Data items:
========================================

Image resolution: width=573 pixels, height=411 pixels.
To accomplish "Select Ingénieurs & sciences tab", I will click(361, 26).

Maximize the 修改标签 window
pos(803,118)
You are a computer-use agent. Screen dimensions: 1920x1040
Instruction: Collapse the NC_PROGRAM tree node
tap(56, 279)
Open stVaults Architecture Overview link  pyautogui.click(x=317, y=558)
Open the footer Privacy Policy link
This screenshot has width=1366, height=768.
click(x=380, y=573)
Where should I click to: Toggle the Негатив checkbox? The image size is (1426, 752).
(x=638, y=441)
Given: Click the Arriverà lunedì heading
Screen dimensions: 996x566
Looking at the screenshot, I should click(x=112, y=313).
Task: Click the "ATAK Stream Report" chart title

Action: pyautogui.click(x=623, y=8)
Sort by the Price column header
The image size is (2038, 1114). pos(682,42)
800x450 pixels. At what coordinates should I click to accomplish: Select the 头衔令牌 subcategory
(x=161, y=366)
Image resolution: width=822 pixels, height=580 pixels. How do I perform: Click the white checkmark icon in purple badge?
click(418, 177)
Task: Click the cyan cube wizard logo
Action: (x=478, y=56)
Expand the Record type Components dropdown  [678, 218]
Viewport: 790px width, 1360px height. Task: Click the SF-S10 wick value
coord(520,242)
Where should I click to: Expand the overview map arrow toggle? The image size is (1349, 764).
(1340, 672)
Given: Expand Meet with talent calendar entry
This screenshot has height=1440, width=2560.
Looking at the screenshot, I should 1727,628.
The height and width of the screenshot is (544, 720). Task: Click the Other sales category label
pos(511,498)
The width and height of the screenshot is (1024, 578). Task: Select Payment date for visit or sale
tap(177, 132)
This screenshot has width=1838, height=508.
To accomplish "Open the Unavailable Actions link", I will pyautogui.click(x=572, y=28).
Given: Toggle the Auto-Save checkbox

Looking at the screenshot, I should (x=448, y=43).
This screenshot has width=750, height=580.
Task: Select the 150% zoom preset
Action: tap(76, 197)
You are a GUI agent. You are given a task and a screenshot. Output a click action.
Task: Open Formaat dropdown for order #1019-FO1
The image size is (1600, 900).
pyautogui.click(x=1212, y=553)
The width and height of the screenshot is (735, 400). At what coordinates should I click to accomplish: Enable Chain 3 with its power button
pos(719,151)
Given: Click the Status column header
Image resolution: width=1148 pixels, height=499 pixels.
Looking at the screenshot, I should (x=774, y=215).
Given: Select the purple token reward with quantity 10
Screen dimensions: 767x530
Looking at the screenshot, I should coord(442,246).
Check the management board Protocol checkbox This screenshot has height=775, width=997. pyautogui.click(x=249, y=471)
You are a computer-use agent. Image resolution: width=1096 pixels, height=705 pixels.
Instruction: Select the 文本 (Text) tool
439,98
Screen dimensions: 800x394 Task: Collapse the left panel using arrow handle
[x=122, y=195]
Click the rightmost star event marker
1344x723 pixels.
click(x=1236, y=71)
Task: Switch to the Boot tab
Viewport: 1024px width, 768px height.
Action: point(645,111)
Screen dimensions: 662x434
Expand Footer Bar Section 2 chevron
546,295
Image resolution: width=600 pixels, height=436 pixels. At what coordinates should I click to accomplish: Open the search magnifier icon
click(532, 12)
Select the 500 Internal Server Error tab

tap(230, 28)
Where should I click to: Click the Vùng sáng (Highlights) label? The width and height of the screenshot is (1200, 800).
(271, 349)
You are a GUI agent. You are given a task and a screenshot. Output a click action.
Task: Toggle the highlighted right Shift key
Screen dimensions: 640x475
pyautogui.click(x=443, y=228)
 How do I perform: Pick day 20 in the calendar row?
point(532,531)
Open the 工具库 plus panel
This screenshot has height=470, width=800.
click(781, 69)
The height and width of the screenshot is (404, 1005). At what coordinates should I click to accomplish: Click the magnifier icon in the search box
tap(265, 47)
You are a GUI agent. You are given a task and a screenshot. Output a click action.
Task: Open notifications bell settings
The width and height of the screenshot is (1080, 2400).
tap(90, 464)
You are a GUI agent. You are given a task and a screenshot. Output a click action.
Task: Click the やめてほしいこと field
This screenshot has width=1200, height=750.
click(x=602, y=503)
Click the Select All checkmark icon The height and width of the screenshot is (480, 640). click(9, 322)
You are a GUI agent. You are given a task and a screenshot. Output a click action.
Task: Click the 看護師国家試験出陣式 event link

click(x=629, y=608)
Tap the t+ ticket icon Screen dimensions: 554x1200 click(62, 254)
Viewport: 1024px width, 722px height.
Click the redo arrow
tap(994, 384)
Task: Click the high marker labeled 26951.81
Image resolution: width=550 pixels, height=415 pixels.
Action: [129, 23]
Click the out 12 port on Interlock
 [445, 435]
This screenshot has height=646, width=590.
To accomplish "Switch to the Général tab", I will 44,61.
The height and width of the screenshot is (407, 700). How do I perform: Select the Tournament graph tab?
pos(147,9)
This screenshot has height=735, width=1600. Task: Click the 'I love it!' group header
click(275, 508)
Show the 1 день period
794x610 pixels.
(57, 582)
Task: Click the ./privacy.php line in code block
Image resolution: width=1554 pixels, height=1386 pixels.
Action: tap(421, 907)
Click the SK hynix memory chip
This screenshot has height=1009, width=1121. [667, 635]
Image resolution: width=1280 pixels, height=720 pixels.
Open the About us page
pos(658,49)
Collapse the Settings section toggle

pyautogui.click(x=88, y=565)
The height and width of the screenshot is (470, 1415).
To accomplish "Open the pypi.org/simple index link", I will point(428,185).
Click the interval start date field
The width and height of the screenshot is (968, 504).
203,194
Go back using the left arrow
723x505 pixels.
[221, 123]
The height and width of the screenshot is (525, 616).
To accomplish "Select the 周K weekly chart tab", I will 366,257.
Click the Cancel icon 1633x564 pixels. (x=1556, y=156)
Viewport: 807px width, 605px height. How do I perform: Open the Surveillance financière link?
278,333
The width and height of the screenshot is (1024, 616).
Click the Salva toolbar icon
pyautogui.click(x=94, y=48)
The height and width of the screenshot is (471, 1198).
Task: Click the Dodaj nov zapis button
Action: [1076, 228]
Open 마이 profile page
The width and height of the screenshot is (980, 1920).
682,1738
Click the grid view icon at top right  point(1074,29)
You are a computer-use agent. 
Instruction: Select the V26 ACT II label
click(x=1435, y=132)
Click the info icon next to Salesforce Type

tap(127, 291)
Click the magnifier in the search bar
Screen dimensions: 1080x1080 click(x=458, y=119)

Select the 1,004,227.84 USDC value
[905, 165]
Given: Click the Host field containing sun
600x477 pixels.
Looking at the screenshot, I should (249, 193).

========================================

Exercise directions:
Retype the records above, but only those lines that fall between the line containing "The width and height of the screenshot is (735, 400)." and the line containing "Check the management", with both of those lines included, exactly as written.

Exercise result:
The width and height of the screenshot is (735, 400). At what coordinates should I click to accomplish: Enable Chain 3 with its power button
pos(719,151)
Given: Click the Status column header
Image resolution: width=1148 pixels, height=499 pixels.
Looking at the screenshot, I should (x=774, y=215).
Given: Select the purple token reward with quantity 10
Screen dimensions: 767x530
Looking at the screenshot, I should coord(442,246).
Check the management board Protocol checkbox This screenshot has height=775, width=997. pyautogui.click(x=249, y=471)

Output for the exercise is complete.